Threatened with abrogation by numerous amendments submitted by opposition MPs during the examination of the Finance Bill for 2024, the French tonnage tax regime has finally been saved. Indeed, the Government decided to rely on its power under Paragraph 3 of Article 49 of the Constitution, to force through the contested bill without a vote and without any of the contemplated amendments.
As a reminder, the French tonnage tax system introduced in 2003 is specially adapted to maritime transport activities, which are international by nature, and therefore particularly subject to tax competition between states. Under this system, the tax paid by shipowners is not calculated on the profit generated by their activities, but by applying a lump-sum tax on the net tonnage of the ships they operate. This form of taxation is widely spread across EU countries, including the United Kingdom, Greece, Norway, and the Netherlands.
The regime is subject to strict legal and operating conditions, which are aimed at ensuring that French-based shipowners retain a fighting chance against their European and worldwide competitors. To be eligible to the irrevocable 10-year period French regime, amongst other criteria, a company needs to source at least 75% of their gross revenues from the operation of commercial vessels. Eligible vessels will need to exceed a minimum gross tonnage and their management must be carried out from France.
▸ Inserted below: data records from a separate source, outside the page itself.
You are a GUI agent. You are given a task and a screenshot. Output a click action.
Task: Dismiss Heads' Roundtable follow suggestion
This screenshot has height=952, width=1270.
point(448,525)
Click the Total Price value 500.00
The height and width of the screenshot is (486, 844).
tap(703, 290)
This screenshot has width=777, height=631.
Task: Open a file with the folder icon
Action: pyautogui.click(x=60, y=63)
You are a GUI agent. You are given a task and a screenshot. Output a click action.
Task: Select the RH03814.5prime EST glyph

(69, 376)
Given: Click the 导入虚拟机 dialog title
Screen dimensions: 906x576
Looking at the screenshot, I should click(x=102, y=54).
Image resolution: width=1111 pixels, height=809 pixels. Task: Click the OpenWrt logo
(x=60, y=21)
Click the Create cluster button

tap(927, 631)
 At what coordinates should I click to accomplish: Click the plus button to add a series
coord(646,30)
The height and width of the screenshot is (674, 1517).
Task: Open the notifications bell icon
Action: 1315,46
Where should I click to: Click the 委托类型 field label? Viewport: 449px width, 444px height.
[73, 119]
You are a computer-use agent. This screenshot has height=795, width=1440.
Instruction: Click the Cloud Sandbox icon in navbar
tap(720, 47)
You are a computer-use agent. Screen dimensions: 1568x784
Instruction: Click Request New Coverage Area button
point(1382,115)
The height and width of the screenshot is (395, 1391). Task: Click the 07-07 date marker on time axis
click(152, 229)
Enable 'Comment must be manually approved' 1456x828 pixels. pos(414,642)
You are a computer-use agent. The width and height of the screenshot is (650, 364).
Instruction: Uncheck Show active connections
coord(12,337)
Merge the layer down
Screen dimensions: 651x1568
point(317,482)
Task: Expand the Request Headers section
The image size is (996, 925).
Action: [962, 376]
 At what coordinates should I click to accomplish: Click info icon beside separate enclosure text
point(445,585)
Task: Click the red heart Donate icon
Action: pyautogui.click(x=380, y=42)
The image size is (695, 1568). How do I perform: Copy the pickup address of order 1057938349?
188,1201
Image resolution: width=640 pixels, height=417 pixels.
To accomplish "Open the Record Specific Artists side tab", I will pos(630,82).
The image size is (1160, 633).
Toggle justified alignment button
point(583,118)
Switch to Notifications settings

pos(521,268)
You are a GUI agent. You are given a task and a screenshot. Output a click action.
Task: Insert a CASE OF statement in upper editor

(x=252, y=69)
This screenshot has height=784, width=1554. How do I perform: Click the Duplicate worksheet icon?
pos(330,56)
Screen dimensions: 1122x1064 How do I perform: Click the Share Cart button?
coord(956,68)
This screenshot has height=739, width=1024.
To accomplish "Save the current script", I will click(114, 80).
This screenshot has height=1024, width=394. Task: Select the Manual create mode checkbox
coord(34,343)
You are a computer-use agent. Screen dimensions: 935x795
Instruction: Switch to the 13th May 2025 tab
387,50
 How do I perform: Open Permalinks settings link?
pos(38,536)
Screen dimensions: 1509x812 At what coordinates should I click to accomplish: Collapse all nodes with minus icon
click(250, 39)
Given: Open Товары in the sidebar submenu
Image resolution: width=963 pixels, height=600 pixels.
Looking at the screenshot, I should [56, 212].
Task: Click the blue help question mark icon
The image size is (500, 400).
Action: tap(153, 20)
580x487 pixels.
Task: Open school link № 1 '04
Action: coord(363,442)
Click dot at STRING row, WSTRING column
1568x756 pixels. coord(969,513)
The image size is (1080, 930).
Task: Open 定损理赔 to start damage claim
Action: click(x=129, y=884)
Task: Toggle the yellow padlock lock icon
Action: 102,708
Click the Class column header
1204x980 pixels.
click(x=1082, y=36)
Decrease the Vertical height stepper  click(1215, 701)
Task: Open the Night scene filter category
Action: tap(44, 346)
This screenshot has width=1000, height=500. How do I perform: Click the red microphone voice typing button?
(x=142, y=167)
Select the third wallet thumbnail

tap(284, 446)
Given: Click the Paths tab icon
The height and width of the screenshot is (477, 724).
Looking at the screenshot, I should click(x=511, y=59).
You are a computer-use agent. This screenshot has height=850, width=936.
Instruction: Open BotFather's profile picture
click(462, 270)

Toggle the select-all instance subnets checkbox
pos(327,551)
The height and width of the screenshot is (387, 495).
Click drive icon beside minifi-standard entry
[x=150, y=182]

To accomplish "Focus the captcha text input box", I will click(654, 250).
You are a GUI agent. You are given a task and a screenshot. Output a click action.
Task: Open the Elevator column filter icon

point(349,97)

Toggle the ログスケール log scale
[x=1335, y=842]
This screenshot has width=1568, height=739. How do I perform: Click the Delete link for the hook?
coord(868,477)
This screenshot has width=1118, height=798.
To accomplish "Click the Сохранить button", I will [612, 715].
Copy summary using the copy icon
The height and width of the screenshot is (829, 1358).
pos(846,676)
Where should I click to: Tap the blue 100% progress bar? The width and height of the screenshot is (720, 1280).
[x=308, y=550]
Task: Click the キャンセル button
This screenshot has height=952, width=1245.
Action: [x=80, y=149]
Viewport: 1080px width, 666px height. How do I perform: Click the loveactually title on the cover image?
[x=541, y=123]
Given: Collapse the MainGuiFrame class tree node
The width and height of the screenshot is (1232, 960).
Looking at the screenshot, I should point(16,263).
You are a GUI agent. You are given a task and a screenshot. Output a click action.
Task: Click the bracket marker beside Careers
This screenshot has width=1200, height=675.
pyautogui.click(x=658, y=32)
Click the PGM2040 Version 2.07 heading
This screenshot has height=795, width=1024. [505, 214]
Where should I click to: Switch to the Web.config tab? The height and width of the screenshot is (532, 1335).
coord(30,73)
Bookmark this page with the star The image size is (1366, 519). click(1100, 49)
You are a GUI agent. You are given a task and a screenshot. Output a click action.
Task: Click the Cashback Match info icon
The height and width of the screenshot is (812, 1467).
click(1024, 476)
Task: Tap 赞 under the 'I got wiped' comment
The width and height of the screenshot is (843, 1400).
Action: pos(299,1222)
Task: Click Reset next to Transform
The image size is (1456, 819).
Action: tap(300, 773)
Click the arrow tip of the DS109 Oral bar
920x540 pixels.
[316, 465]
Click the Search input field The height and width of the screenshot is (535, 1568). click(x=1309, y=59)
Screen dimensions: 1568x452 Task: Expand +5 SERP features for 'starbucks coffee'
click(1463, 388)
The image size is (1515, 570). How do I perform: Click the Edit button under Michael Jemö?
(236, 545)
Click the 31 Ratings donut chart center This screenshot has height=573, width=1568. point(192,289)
Beyond shipowners, the preservation of this tax is also welcome news to the companies involved in French tax leasing structures, including banks and financial institutions. Tonnage tax has a lot of synergies with tax leasing, which involves a French resident entity integrated in a wider corporate income tax group both purchasing from and leasing back a vessel to an operator. For example, under the right circumstances, a tonnage tax regime will provide favorable exit options at the tail-end of the tax lease period.